Given exercise A: Rewrite the stretch from "On May 7, 1968, Democrats" through "the candidate's reply." in the passage on Robert F. Kennedy's 1968 Indiana primary campaign, changing "gamble" to "risk".
Given exercise B: According to the passage on Robert F. Kennedy's 1968 Indiana primary campaign, what was the deadline for filing his candidacy?
Given exercise C: Resume the passage on Robert F. Kennedy's 1968 Indiana primary campaign and write what comes next.

Extracted text:
# # # # #
On May 7, 1968, Democrats in Indiana would go to the polls. A loss for Robert F. Kennedy there, in the first primary he entered, could stop the campaign in its tracks. A notoriously conservative state, Indiana would be a difficult first primary for Kennedy to win. The March 28, 1968 deadline for filing his candidacy forced his hand, however; against the advice of his more cautious advisers, he decided to go before Indiana's Democratic voters. When Theodore Sorensen told him that Indiana would be a gamble, "the whole campaign is a gamble," was the candidate's reply.
Thousands of college students were bused into the state to help with the campaign from Ohio, Kentucky, Illinois, Wisconsin, Michigan, and as far away as New York and Maryland. They visited hundreds of thousands of homes and participated in "issues canvassing" to try to discern the level of voter discontent with the war and the administration. Seeking out Kennedy supporters would be difficult, one organizing letter warned volunteers; it would require "long bus rides with peanut butter sandwiches and cold floors" and "an occasional door slammed in one's face, scattered curse words, and a lot of walking."
# # # # #
Collected material:
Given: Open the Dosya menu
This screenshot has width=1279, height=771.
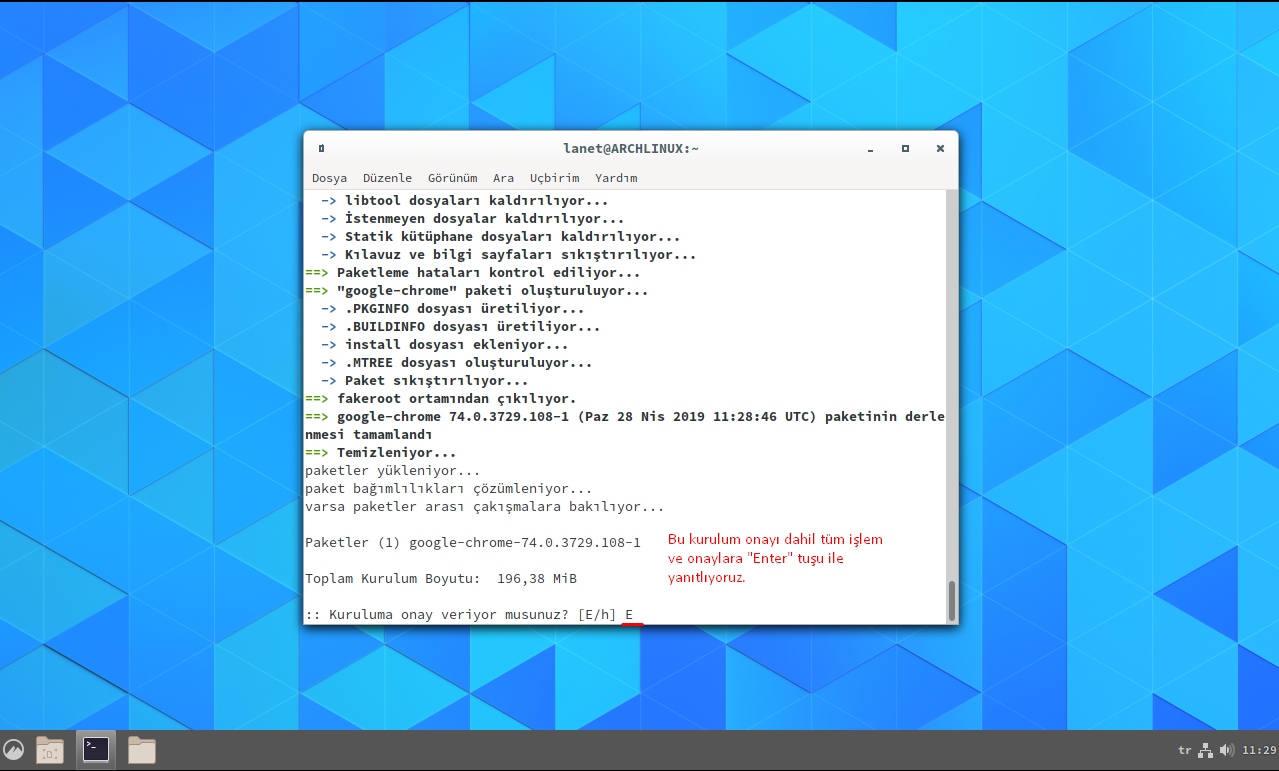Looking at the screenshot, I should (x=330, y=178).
# # # # #
Final result A:
On May 7, 1968, Democrats in Indiana would go to the polls. A loss for Robert F. Kennedy there, in the first primary he entered, could stop the campaign in its tracks. A notoriously conservative state, Indiana would be a difficult first primary for Kennedy to win. The March 28, 1968 deadline for filing his candidacy forced his hand, however; against the advice of his more cautious advisers, he decided to go before Indiana's Democratic voters. When Theodore Sorensen told him that Indiana would be a risk, "the whole campaign is a risk," was the candidate's reply.

Final result B: March 28, 1968.

Final result C:
Kennedy's advisers and campaign workers knew they were in for a tough fight in the state. Arthur Schlesinger wrote Kennedy that Indiana was "a middle-class, small-town, suburban state, fearful of challenge, seeking consolation and reassurance." In Schlesinger's view, "Indiana Democrats in the main do not want to be summoned to the barricades and told they have to do great things to meet great crises. What many of them want is what McCarthy will instinctively give them: pleasant, personal and poetic disquisitions on liberty, justice, the American condition, and so on, which will offer a sense of something new and exalting but which will not demand that they confront or take drastic actions." Kennedy's problems in Indiana, therefore, depended "less on content than on style"; Schlesinger advised him to try to "be low-key." This advice appears to have registered with Kennedy. He subsequently began emphasizing his law-enforcement experience as Attorney General and framed the debate on the Vietnam War to highlight its waste of tax dollars and unnecessary American involvement.
To counter the Indiana Democratic organization's control of a substantial party patronage system, the Kennedy campaign turned to the grass roots: rank-and-file Democrats, unionists, community organizers, youth and students, African-Americans, and anti-war activists.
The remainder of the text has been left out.